In the past, before networked home systems, the computer used to be hooked directly up to the web, so computers on the web could hit the computer via internet rather than your router. So, a person would reinstall windows from scratch, and then go to windows updates, BEFORE THE UPDATES WERE EVEN DOWNLOADED that computer would have viruses on it, because people have software out there that is just continually scanning and trying to take over machines over the internet using old, known, patches. This becomes especially troublesome if you are trying to update a machine on a network (behind the router) where other people on the network have viruses actively trying to seek out and take over machines. This very thing happened with jonny at his apartment, we reinstalled windows and could not download windows updates fast enough to it to prevent viruses from other kids machines at the apartment network from taking over. Ultimately we had to disable the network altogether on his laptop, download update exe files from microsoft directly with chris' laptop, and copy those update files over to jonnys computer before we could even turn the internet connection on.

Software security is a very hard issue, like everything else in america, manufacturers of software are incentivized to get stuff out the door that looks nice quicker and quicker, and they are not incentivized to make their products secure or even run correctly. It is very common even on CONSOLE games today that the game has a major bug right out of the box, but when you put it on the PS3, the PS3 starts downloading the update from the internet to make the game playable. This is just an all-american poor values prioritization issue that's rampant in our economic marketplace, if it sells, who cares?
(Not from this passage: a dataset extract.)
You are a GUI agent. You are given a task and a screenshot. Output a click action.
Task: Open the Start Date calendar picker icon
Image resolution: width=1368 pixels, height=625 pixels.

That's the M.O., and only when someone as giant as microsoft has competition for mac being more secure (by virtue of being a small target..) or has competition from firefox being more secure (by virtue of valuing security and being proactive and quickly reactive), only when that competition starts cutting into the bottom $$$ line, do companies start giving a shit about security in code and/or quality of product.

Most of you in this thread work for the DOD and are intimately aware with how damn convoluted the government contracts are for those programs. There's a reason for that rigor.. in the free market, you don't get it, and when uncaring monopolies rise in this interconnected world of ours, the consumer suffers. It's as simple as that.